Het land der blinden

‘Nu is het zonsopgang’ en ‘nu staat de hele hemel vol sterren’ –
het is allemaal onzin voor ogen die geen enkele ster kunnen zien.

In Zuid-Amerika, in het begin van de 20e eeuw, werd een kleine stam ontdekt die diep in het oerwoud leefde – het waren maar driehonderd mensen, maar allemaal blind. Ze hadden geen idee dat ze blind waren omdat ze nog nooit iemand met ogen hadden gezien. En van zien was geen sprake omdat ze geen ogen hadden.
Een wetenschappelijk onderzoeker hoorde over deze stam, dus ging hij oerwoud bos in, leefde met de stam mee om hen te begrijpen, beledigde hen niet door te zeggen dat ze blind waren, deed alsof hij ook net zoals zij was. Hij ontdekte dat een bepaalde vlieg de reden was waarom ze allemaal blind waren. Als een kind nog geen zes maanden oud was en door die vlieg gestoken werd, werd het blind.
Er waren dus kinderen die ogen hadden, maar de vlieg was een veel voorkomende vlieg, overal in elk huis, dus geen enkel kind kon eraan ontkomen. En niemand kon zich het verleden herinneren voorbij het vierde jaar of hoogstens het derde jaar; niemand kon zich herinneren wat er gebeurde toen ze zes maanden oud waren.
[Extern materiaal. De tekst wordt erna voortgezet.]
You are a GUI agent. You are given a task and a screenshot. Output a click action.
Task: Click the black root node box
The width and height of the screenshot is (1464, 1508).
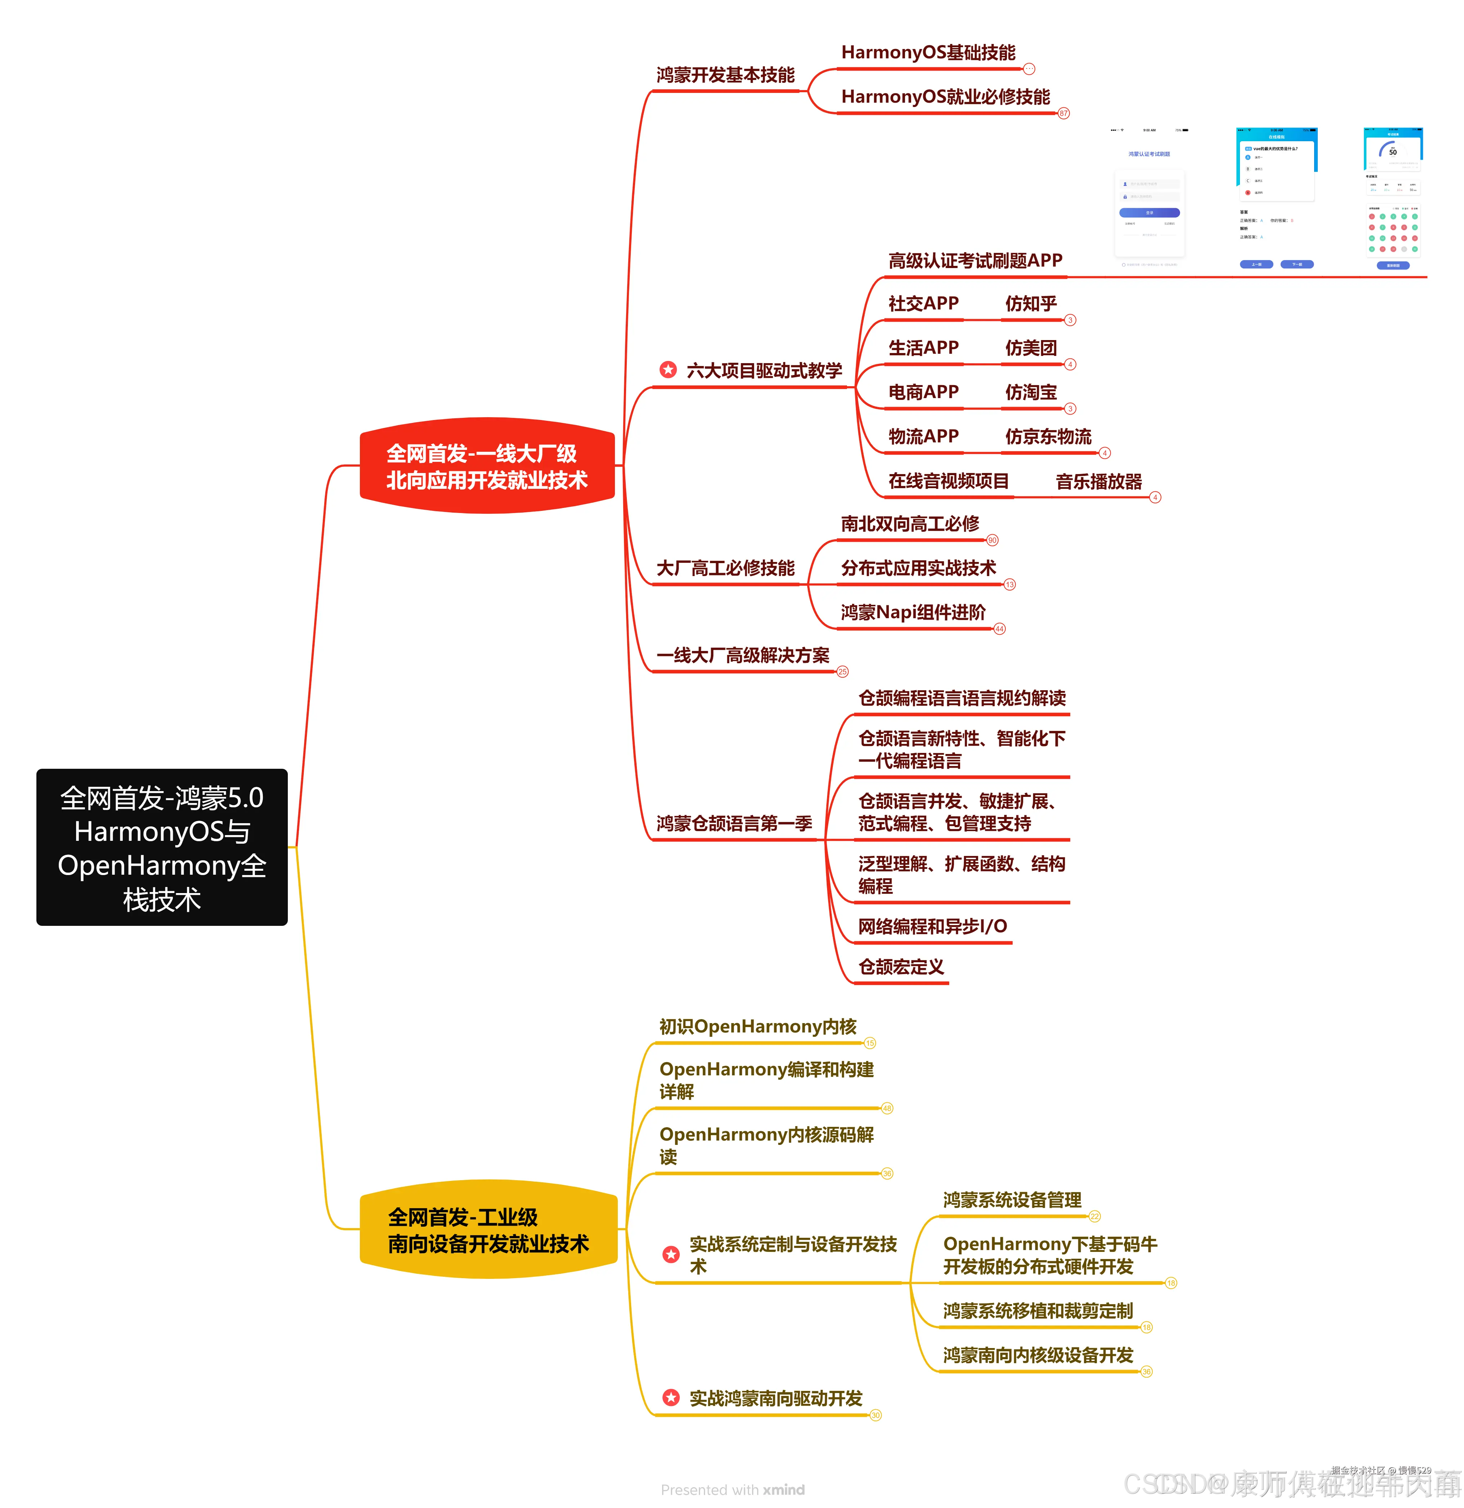tap(161, 847)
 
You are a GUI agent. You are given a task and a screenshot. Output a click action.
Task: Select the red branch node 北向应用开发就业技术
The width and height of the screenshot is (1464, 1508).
tap(487, 466)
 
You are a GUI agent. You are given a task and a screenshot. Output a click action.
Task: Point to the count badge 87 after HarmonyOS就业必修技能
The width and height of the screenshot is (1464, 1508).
tap(1063, 113)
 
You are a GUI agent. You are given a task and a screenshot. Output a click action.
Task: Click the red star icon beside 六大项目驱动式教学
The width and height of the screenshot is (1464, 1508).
tap(668, 370)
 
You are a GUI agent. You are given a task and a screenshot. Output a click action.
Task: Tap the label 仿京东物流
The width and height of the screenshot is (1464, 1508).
tap(1048, 437)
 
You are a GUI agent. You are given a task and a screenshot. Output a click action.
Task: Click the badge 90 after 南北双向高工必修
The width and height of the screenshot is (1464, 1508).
tap(992, 540)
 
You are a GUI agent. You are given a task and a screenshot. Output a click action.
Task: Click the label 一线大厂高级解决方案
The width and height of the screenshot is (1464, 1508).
tap(742, 656)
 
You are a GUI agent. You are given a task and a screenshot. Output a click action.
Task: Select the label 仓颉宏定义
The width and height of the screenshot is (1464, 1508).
tap(901, 967)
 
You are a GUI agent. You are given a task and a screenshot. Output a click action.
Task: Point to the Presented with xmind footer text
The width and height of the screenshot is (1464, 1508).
tap(732, 1490)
Dus de hele stam leefde en ze leefden perfect. Ze slaagden erin om iets te verbouwen, ze slaagden erin om hout mee te nemen voor de winter. Ze slaagden erin om water uit de put te halen. Ze raakten aangepast aan het leven van blinde mensen. En omdat de hele gemeenschap blind was, kon alleen deze jonge onderzoeker de vlieg vinden. Als die vlieg je na zes maanden beet, werd je niet blind, dus een kind hoefde maar zes maanden beschermd te worden. Maar er was geen sprake van bescherming in de stam; ze hadden geen idee wat er gebeurde. Een kind van zes maanden kon niet zeggen: ‘Bescherm me tegen de vlieg.’

Hij bleef daar zo lang dat hij verliefd werd op een vrouw. Hij wilde met haar trouwen, maar langzamerhand begon de stam achterdocht te krijgen tegen de man. Hoewel ze blind waren, begonnen ze te ontdekken dat deze man op een andere manier liep, op een andere manier praatte, dingen wist die zij niet wisten. 
Hij zei: ‘Nu is het zonsopgang.’ Hij zei ‘nu staat de hele hemel vol met sterren’, terwijl die blinde ogen geen enkele ster konden zien.
Geleidelijk aan kwamen ze erachter dat deze man een andere manier had dan zij. Ze zetten hem onder druk door te zeggen: ‘Je moet eerlijk tegen ons zijn. Wat is het verschil tussen ons en jou?  Want wij zien geen zonsopgang, wij zien geen zonsondergang en jij hebt het over bloemen en kleuren en jij hebt het over sterren. Waar zijn dat voor dingen? Er moet een verschil zijn tussen ons en jou.’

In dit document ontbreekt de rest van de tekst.